_Instructions to follow_
Nothing but the lines from the one containing "Screen dimensions: 750x383" to the end of the records that follow should be transcribed, each exactly, with the pictures left out.

[Saved entries]
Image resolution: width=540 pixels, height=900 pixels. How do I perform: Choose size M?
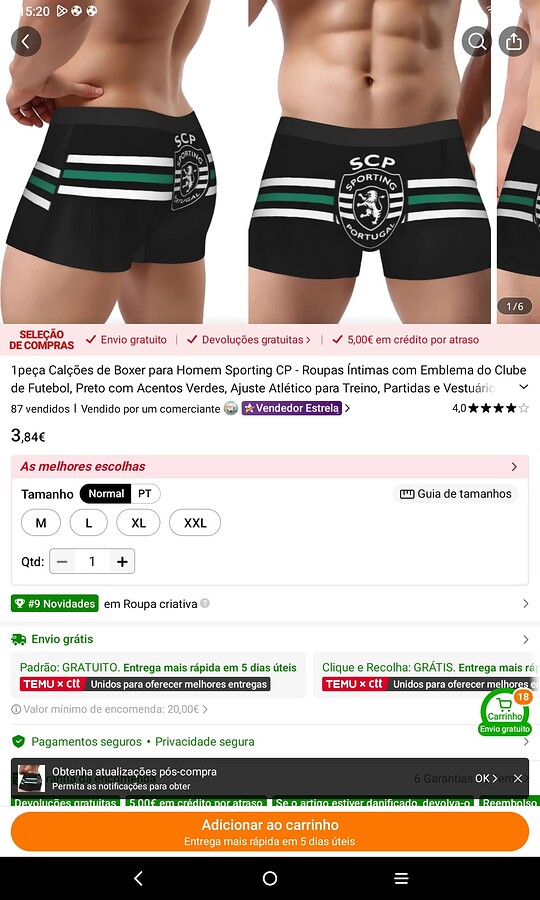tap(41, 523)
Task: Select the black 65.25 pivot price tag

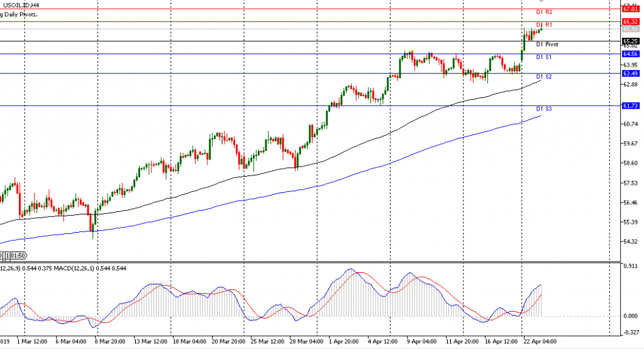Action: (x=630, y=42)
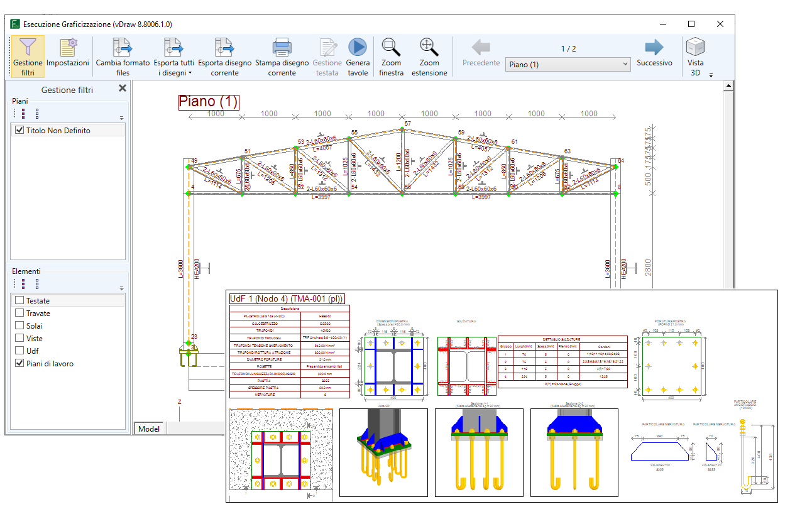This screenshot has width=812, height=519.
Task: Uncheck Piani di lavoro checkbox
Action: [19, 363]
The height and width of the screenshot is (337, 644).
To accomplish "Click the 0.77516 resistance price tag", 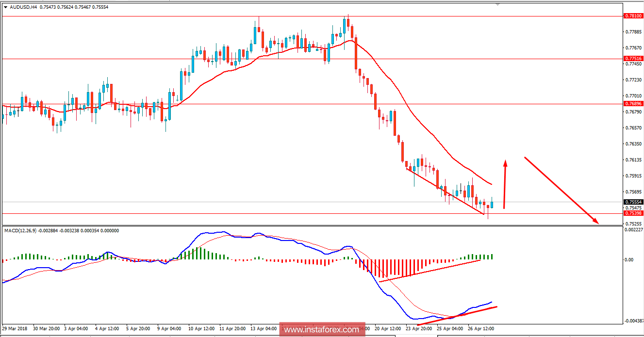I will (633, 58).
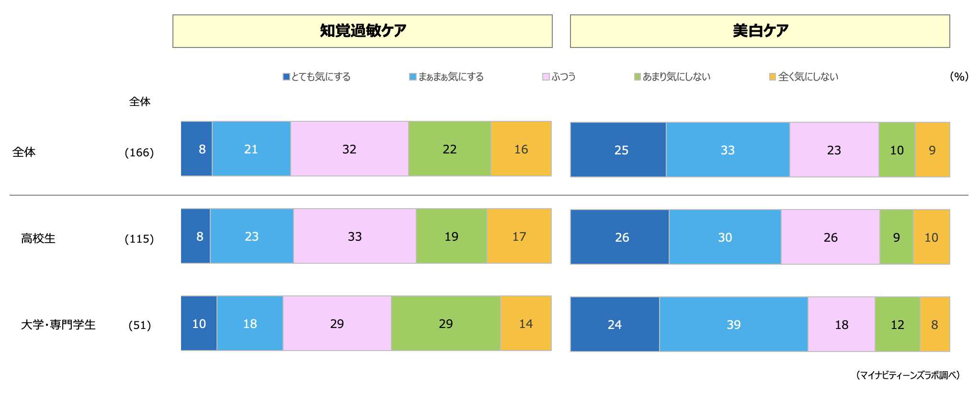
Task: Click the dark blue とても気にする legend swatch
Action: point(286,77)
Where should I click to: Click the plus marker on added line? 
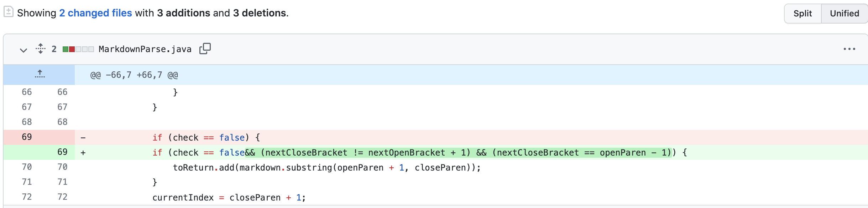(x=83, y=153)
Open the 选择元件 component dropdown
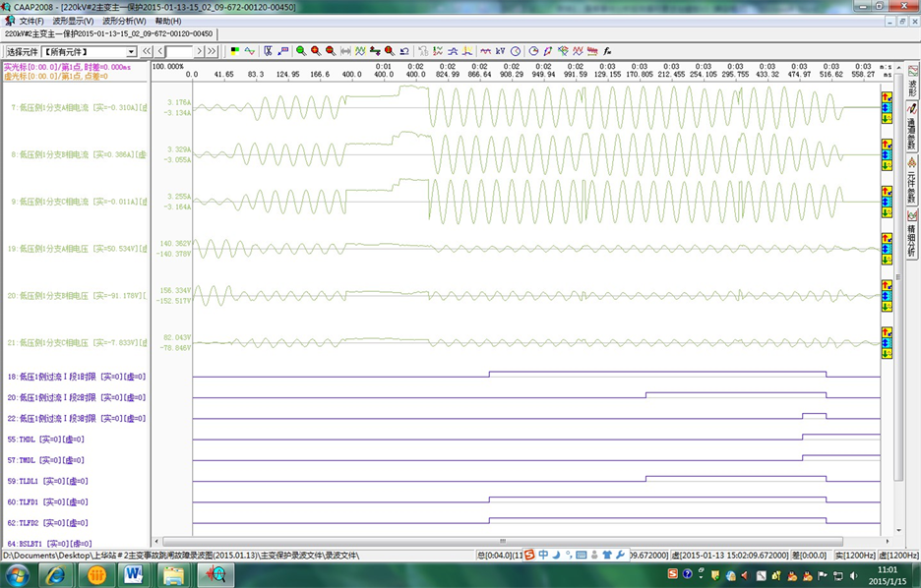The image size is (921, 588). (x=131, y=51)
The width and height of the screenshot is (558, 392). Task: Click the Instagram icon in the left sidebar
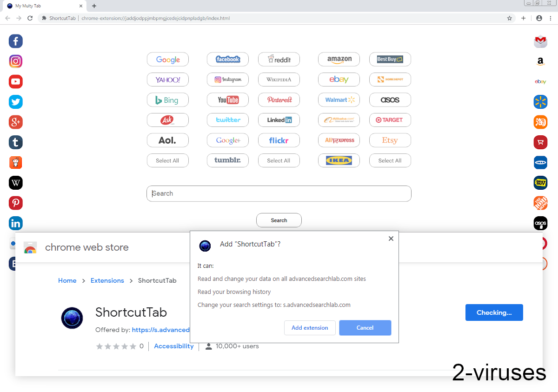click(15, 61)
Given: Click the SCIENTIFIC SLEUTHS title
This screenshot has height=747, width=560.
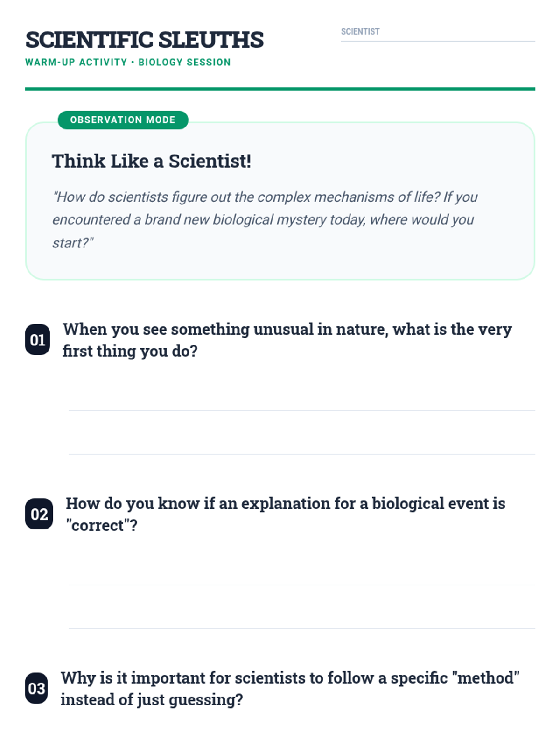Looking at the screenshot, I should [x=144, y=40].

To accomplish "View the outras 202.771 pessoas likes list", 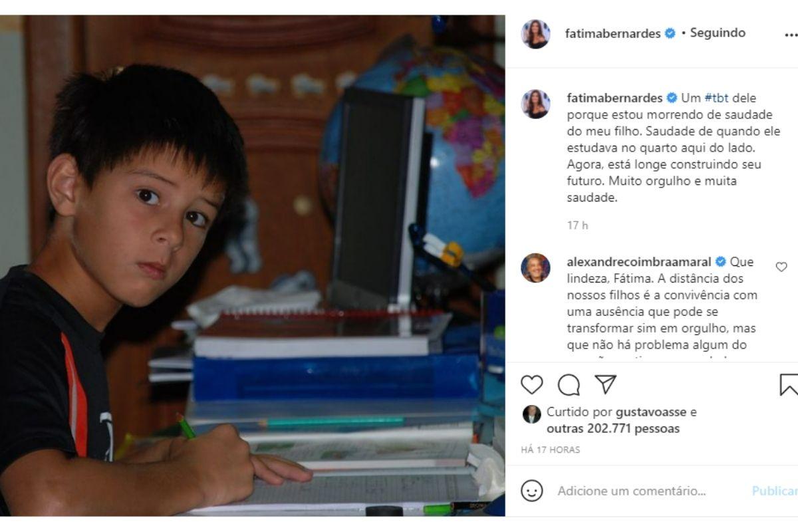I will [x=613, y=429].
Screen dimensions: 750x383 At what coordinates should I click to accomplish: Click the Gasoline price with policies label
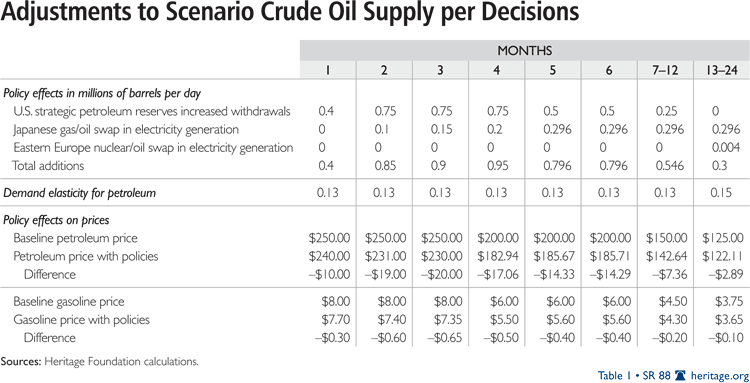pos(81,319)
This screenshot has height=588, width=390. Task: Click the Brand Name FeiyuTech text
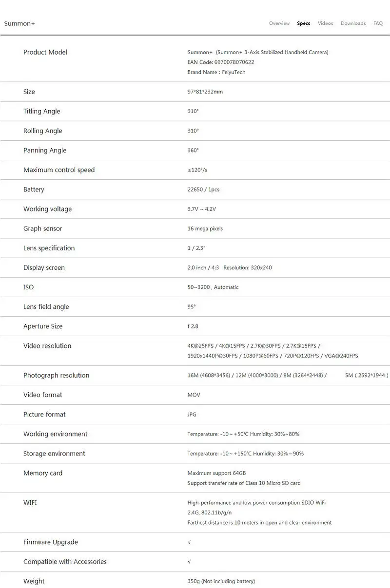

_Result for this exercise_
Screen dimensions: 750x383 At what coordinates should I click to accomplish: Click the Gasoline price with policies label
pos(81,319)
This screenshot has height=588, width=390. Task: Click the Brand Name FeiyuTech text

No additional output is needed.